IHT on unused pensions
How will the new IHT hit on unused pensions affect retirement income planning, especially annuities?
Labour’s 2024 budget did not change the rules on tax-free cash as many pundits forecasted but it will bring unused pensions into IHT calculations from April 2027.
At present, when someone dies, any unused pensions and death benefits can be paid to beneficiaries without attracting IHT but this will all change in three years’ time. Under the new rules, the value of unused pensions and death benefits will be added to a person’s estate and therefore maybe subject to IHT.
Since the introduction of pension freedoms in 2015 many advisers and their clients viewed pensions as a tax-efficient and flexible pot of money that could be left to their family rather than an income producing asset. Many advisers talk about using pensions for inter-generational planning; that is passing on wealth to children and other family members. Consequently, less annuities have been arranged and pension drawdown has become the default option for many people.
So will the introduction of IHT on unused pensions reverse this trend and will advisers start placing more emphasis on using pensions to pay income rather than as NIDs (no income drawdown)?
I think it is likely that pensions will be used less for passing wealth to the next generation and more for paying out an income during retirement. If this will be the case, will we see more annuities being arranged?
Although many higher net worth individuals who may fall into the new IHT trap will be comfortable taking income by way of pension drawdown, the case for arranging annuities, will in my view, become increasingly stronger for the following reasons:
- Annuities are a hard act to beat for maximising income
- Joint life annuities are a good way to provide peace of mind and security for surviving partners
- The new IHT rules may help solve the ‘annuity puzzle’

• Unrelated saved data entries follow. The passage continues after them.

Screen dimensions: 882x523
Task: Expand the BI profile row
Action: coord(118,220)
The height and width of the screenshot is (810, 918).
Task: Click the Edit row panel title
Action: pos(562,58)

If the objective is to take money out of a pension fund in order to reduce its future value then annuities are a good option because they are the best way of maximising income without taking undue risks.
Although lump sum payments on death is an attractive option, many of my clients recognise the benefits of leaving their spouse or partner with a guaranteed income. I remember one high profile client telling me he was worried that when he died his wife wouldn’t cope with having to making complicated financial decisions and it would be better if she received the income from a joint life annuity.
Finally, if the new IHT rules reduce the attractiveness of leaving pension funds to the family it may help solve the annuity puzzle. This highlights the gap between economic theory and real-world behaviour; if annuities provide the most efficient way to pay income for life, why don’t more people buy them?
The main reason is that many people place more importance on leaving an inheritance over maximising income during their life because they underestimate their life expectancy.
So, if using a pension for inheritance purposes becomes less attractive, will annuities become more attractive?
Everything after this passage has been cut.